Abstracts

Rationale: Absence epilepsy (AE) is a form of genetic generalized epilepsy, characterised by absence seizures and EEG evidence of 3Hz spike-wave-discharges on a normal background. The molecular changes underpinning its development are not well understood. Current research has focused on single-omics interrogation of molecules and have yielded promising results. However, they lack the comprehensiveness to identify the numerous interactions underlying AE. In contrast, multi-omics integration can elucidate complex changes that occur during epileptogenesis. The Genetic Absence Epilepsy Rats from Strasbourg (GAERS) are a well-validated model of AE and its epileptic phenotype closely resembles that seen in humans, making it an excellent model to study AE. Here, we utilized a multi-omics approach to identify, integrate, and correlate AE-specific proteomic and metabolomic changes in GAERS compared to their non-epileptic control (NEC) counterparts with seizure expression, depressive and anxiety outcomes to identify any enriched pathways that may play a role in AE development.

Methods: EEG electrodes were implanted in GAERS (n=6) and NEC rats (n=6), and 24 hours of EEG were recorded 10 days after implantation. The total number and duration of seizures were quantified. Behavioural testing for anxiety (open field) and depression (sucrose preference) were then conducted. Rats were euthanized, cortical and thalamic tissues were harvested and subjected to liquid chromatography coupled to tandem-mass spectrometry (LC-MS/MS) for untargeted proteomic and metabolomic analyses. Linear analysis was conducted on the datasets to identify differences in the expression and abundance of proteins and metabolites. The two datasets were scaled and concatenated into a single multi-omic matrix, weighted correlation network analysis (WCGNA) was performed to identify any enriched pathways that were significantly correlated with seizure and behavioural outcomes.

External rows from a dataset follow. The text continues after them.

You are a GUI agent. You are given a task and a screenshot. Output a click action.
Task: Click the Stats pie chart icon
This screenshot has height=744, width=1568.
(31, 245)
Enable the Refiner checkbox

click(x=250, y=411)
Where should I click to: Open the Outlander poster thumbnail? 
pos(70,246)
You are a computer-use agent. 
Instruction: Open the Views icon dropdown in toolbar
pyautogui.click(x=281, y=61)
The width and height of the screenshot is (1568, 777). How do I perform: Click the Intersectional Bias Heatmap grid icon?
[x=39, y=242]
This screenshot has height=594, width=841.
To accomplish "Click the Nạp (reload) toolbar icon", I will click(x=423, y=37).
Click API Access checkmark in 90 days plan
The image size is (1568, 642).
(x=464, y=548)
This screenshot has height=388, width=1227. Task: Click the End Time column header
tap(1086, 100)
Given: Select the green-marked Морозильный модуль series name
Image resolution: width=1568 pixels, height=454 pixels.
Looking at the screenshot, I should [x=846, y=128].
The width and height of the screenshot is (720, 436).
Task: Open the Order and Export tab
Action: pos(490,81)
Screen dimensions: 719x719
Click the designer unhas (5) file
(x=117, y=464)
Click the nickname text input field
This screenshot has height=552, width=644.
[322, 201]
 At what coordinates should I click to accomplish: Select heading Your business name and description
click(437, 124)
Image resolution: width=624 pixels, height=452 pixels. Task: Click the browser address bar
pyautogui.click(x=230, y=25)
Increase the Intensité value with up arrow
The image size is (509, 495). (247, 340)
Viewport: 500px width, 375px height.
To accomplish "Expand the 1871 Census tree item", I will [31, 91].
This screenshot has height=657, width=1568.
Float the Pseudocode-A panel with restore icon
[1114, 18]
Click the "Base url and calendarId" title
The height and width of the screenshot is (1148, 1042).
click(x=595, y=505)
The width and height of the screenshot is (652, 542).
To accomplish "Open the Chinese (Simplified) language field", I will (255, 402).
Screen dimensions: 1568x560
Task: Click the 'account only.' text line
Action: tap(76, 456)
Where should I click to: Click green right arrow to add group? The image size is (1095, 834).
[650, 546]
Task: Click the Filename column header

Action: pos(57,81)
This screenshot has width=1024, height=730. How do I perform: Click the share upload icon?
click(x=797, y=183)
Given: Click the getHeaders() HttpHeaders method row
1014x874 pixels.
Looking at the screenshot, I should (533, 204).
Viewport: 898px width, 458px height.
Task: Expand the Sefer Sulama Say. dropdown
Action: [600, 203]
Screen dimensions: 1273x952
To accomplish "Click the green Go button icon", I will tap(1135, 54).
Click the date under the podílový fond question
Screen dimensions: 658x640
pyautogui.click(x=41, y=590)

Results: Integration of proteomic and metabolomic data with seizure and behavioural outcomes identified 22 distinct protein-metabolite modules with varying degrees of correlation to the GAERS compared to NEC in each brain region. Functional enrichment analysis of these modules identified numerous enriched pathways that were common between both regions, such as lysine degradation (cortical p=7.88E-05, thalamic p=8.29E-06) and aminoacyl-tRNA biosynthesis (cortical p=1.38-06, thalamic p=8.95E-05). These were significantly correlated with the GAERS epileptic and behavioural phenotype, indicating that there may be common pathways affecting both sites that play a role in the development of AE. Within these pathways, proteins such as L-lysine and L-arginine were also identified in both the cortical and thalamic network.

Conclusions: This study has identified several biological pathways that are potentially involved in the development of AE. Thus, the use of our novel systems biology approach allows for a more accurate identification of causal pathways which could be targeted with precise therapies.

Funding: Please list any funding that was received in support of this abstract.: N/A.